Chapter 42

Elara's POV

The firelight was warm, too warm. She shifted in her seat, telling herself it was only the flames making her skin prickle, not the man seated a breath away.

They had been talking — light, careful words. She'd spoken about the endless books in the library, and he'd listened with that quiet, unnerving attention that made her feel like every word mattered.

But then he asked, How have you found your time here?

And suddenly, the air between them wasn't safe anymore.

"Confusing," she said, because it was the only truth she had.

His gaze lingered on her, his expression unreadable in the flicker of the fire. "For us both."

The words landed with weight. More than casual. More than polite. Her stomach tightened, her pulse stumbling into something sharp and restless.

"Confusing?" she repeated softly, testing him, trying to understand what he meant.

For the first time, something flickered across his face — something almost vulnerable. "You... unsettle things," he admitted, his voice lower now, quieter, as though he was speaking more to the flames than to her.

Elara froze. The fire popped, filling the silence that followed. Her breath caught in her throat. Unsettle things?

"What do you mean?" she asked, though she wasn't sure she wanted the answer.

His eyes finally lifted to hers, molten and unflinching. "You make me question what should not be questioned."

Her heart pounded so hard it almost hurt. She gripped the arm of her chair, her palms suddenly damp.

What should not be questioned.

It was too much. Too close. She forced a laugh, brittle, an attempt to push the weight away. "That sounds like a problem, Lord Hades."

"Perhaps," he said, with no trace of humor in return.

The fire roared louder for a moment, as if stirred by something between them. She swore the room itself shifted, tightening around them.

And gods, she couldn't look away from him.

?

Hades's POV

He had not meant to say it.

The words slipped from him like a truth long waiting for air, a crack in the armor he had worn for centuries.

You make me question what should not be questioned.
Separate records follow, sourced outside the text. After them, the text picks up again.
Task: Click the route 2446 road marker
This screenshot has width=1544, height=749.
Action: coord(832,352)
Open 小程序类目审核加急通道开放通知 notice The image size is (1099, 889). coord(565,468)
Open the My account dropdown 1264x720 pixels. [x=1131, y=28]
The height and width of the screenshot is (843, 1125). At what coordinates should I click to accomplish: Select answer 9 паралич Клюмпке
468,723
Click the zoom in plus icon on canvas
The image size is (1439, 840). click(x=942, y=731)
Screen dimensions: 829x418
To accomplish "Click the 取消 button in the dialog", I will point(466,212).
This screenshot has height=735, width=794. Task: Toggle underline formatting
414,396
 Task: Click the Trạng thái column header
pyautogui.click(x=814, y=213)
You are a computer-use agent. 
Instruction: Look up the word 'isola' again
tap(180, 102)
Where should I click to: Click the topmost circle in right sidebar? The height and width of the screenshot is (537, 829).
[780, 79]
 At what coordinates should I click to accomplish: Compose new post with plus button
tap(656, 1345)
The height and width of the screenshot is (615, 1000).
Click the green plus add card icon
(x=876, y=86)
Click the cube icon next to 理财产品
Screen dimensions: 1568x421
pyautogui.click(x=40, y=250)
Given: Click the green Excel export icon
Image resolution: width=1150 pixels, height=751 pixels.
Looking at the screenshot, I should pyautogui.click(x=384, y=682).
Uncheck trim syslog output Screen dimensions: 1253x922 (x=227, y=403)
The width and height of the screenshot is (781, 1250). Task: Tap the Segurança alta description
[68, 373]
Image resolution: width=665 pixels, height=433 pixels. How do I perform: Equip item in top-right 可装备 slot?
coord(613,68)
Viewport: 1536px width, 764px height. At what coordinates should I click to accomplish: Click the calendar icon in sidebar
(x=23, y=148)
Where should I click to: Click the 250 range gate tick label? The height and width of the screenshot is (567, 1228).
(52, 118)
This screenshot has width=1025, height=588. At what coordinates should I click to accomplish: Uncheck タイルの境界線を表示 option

And now she was staring at him, wide-eyed, her pulse fluttering so wildly he could sense it, could almost hear the rush of her blood. She tried to laugh it off, but her voice shook.

He shouldn't have said it. He knew better than to let such things surface. But looking at her now, bathed in firelight, her lips parted in surprise, her fingers trembling against the carved wood of the chair — he couldn't regret it.

Because it was true.

Something about her presence clawed at the walls he had built. Something in her gaze burned through the shadows he had always been safe within.

The silence between them stretched taut, a string pulled too tight. He could see she felt it too — the way her breathing had changed, the way her eyes kept flicking, unbidden, to his mouth.

It would take nothing to close the space between them. Nothing.

And gods help him, he wanted to.

Instead, he forced his voice steady. "You should be careful in the library," he said at last, shifting the subject — though the low roughness in his tone betrayed him. "There are truths hidden there that can unsettle more than even you realize."

Her brows furrowed, but she nodded faintly, her chest rising and falling too quickly. She was shaken. So was he.

And yet neither of them moved.

?

Elara's POV

The conversation faltered, but the silence wasn't relief. It was worse.

Her skin tingled with every heartbeat, her mind circling his words. You unsettle things. You make me question what should not be questioned.

What had he meant? About her? About them?

She knew she should leave, but her body didn't listen. She stayed, caught in the pull of him, in the heat of his gaze, in the way the firelight carved him into something otherworldly, dangerous, irresistible.

Finally, when she rose, her knees felt unsteady. "I should go," she whispered, though the words didn't sound like hers.

He didn't stop her. But as she reached the doorway, his voice followed her — low, soft, like a hand catching at her heart.

"Elara."

She froze, breath catching. Slowly, she turned back.

His eyes burned with something she couldn't name. Something she almost didn't want to name.

"You are not what you think you are," he said.

The words settled deep, rattling through her bones.

And she knew, with terrifying certainty, that something between them had shifted.